La dernière modification importante de notre système de protection sociale concerne son financement.
La tendance à la fiscalisation de ses ressources est incontestable sur le long terme ; une nouvelle étape a été franchie l'an dernier, puisque des recettes fiscales supplémentaires, pour 5 milliards d'euros, ont été affectées à la sécurité sociale. Ainsi que l'a noté notre collègue Nicole Bricq, rapporteure générale, dans son rapport préalable au débat sur les prélèvements obligatoires, les organismes de sécurité sociale auront été les destinataires quasiment exclusifs des augmentations nettes de recettes décidées pendant cette législature. En 2012, la sécurité sociale bénéficiera de presque 60 % des mesures de réduction du déficit public annoncées en août dernier par le Gouvernement.
J'en viens au projet de loi de financement de la sécurité sociale pour l'année prochaine.
Les mesures présentées sont censées réduire de 8 milliards d'euros le déficit tendanciel des régimes obligatoires de base, avec un important effort sur les recettes. Il reste que le déficit à venir demeure inquiétant.
Commençons par les hypothèses macro-économiques qui sous-tendent le cadrage du texte. Le PLFSS pour 2012 prévoit une croissance du PIB de 1,75 % et de la masse salariale de 3,7 % en 2011.
Ces hypothèses semblent extrêmement optimistes, puisque la croissance économique atteindra au maximum 1 % et qu'elle sera peut-être nulle. Dans ces conditions, comment la masse salariale pourrait-elle progresser de 3,7 % ? Les comptes sociaux sont extrêmement sensibles à ce paramètre, puisqu'une variation d'un point de masse salariale engendre un déficit supplémentaire du régime général de 2 milliards d'euros, dont la moitié environ pour l'assurance-maladie. Un dérapage d'un point par rapport à l'objectif national des dépenses d'assurance maladie (ONDAM) entraîne un déficit supplémentaire d'1,4 milliard d'euros. Enfin, compte tenu de l'indexation de certaines prestations sur la hausse des prix, une variation d'un point de prévision d'inflation conduit à 1,2 milliard de dépenses supplémentaires.

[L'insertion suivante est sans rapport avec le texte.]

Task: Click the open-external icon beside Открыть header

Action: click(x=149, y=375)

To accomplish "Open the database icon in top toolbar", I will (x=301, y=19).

Les mesures de recettes pour 2012 pour la sécurité sociale s'élèvent à 6,4 milliards d'euros, dont 4,1 milliards pour la branche maladie. La moitié environ de ces mesures ont déjà été adoptées dans la loi de finances rectificative pour 2011, votée en septembre : soit l'augmentation des prélèvements sociaux sur les revenus du capital, le nouveau régime fiscal des plus-values immobilières et le doublement de la taxe spéciale sur les conventions d'assurance, dite « taxe sur les mutuelles », qui a été relevée de 3,5 % à 7 %.